Exaggerations and reality

PALATKA, Fla. — It was during the 2002 Bassmaster Classic held on Alabama’s Logan Martin Lake with weigh-ins at the Birmingham-Jefferson Civic Center.

Legendary Missouri angler Rick Clunn had failed to qualify for the event for the first time in 28 years, but those in charge brought Clunn on stage to honor his lifetime of bass fishing greatness.

Someone couldn’t resist asking Clunn if his best days were over, and Clunn’s answer was fittingly classic.

“To quote Mark Twain,” Clunn said. “‘I suspect reports of my death have been greatly exaggerated.’”

The capacity crowd cheered — and at that moment, it was the most inspirational thing I had ever experienced in bass fishing.

Fast forward 14 years to 2016 and the charming village of Palatka, and Clunn proved that those rumors of his demise had indeed been premature.

A group of much younger anglers who thought they were the sport looked on in awe as a 69-year-old man walked away with the trophy and the $100,000 check.

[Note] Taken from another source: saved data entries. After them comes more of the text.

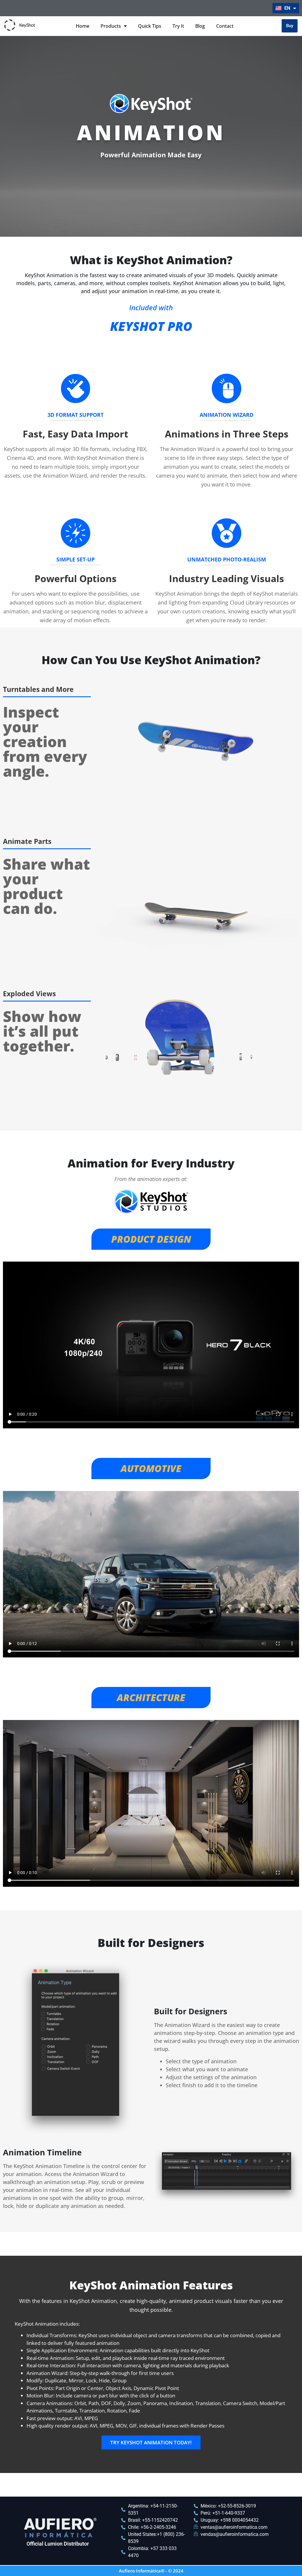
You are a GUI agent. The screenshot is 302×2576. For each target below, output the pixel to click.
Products (111, 26)
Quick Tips (149, 26)
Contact (225, 26)
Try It (178, 26)
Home (82, 26)
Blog (200, 26)
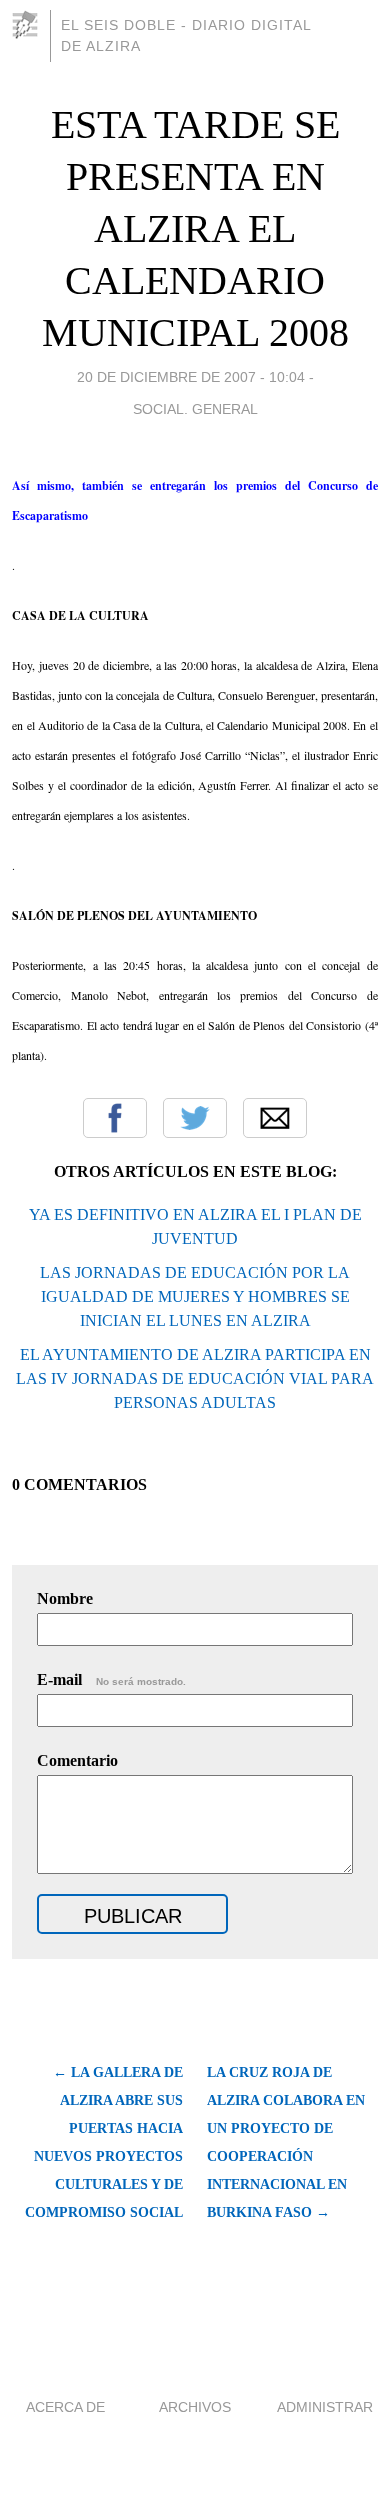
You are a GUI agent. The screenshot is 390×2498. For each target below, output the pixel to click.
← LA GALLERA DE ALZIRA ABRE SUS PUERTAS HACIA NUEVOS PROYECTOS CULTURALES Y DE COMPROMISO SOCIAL (104, 2142)
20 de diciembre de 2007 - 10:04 (191, 377)
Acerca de (65, 2407)
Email (275, 1118)
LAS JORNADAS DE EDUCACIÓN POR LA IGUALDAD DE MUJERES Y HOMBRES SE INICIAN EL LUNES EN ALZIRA (195, 1296)
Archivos (195, 2407)
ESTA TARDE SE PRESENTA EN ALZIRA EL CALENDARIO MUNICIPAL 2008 (195, 228)
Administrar (325, 2407)
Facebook (115, 1118)
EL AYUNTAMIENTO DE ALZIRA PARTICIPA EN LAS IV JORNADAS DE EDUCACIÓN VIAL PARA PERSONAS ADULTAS (195, 1378)
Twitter (195, 1118)
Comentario (77, 1760)
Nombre (65, 1598)
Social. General (195, 409)
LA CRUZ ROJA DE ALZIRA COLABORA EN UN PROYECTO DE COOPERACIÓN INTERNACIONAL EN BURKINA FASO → (286, 2142)
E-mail (111, 1679)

It was the greatest thing I’ve ever witnessed live in sports — any sport.

Now fast forward another three years.

Stay with me. We’re moving quickly.

Here we are again in the charming village of Palatka.

Rumors are swirling again of a great demise.

This time B.A.S.S. itself is being discussed — or at least that’s what I’ve read on social media, where so many self-proclaimed experts go to give their opinions these days.

But once again, the rumors have been greatly exaggerated.

I’ll admit, there have been changes.

Some familiar faces departed the Bassmaster Elite Series, but they have been replaced by faces decorated with desire and illuminated by opportunity.

This new field of anglers seem to be screaming in unison, “Let’s get this party started!”

I’ve seen guys like Jake Whitaker, Drew Cook, Garrett Pacquette and Patrick Walters racing — not to get to away from B.A.S.S., but to huddle for a photo in front of a Bassmaster Elite Series logo at a recent meeting held for the anglers and their families in Birmingham (photo above).

Guys like Carl Jocumsen, Harvey Horne, Frank Talley, Caleb Sumrall and the Canadian trio of Cory Johnston, Chris Johnston and Jeff Gustafson have been lighting up social media with posts that insist they wish the season had started months ago.

Veteran sticks like Jay Yelas, David Fritts, Clark Wendlandt, Mark Menendez and Bernie Schultz — guys who’ve made millions and millions of dollars doing the very same thing they’ll do tomorrow when the Elite Series season kicks off — are present and accounted for.

I’ve mentioned 17 guys so far in this column, and there’s a chance I haven’t even touched on the guy who’ll make the biggest news this week.

We don’t know who’s going to catch them on Day 1.

We don’t know who’s going to develop that four-day sustainable pattern that leads to a $100,000 payday. We do know he will be catching big bass, weighing them in on the biggest stage, where big dreams are realized.

It’s a new season, and there will be new storylines.

But we do know one thing for sure.

Those rumors you may have heard about the demise of the Bassmaster Elite Series?

As rumors often are…they were exaggerated.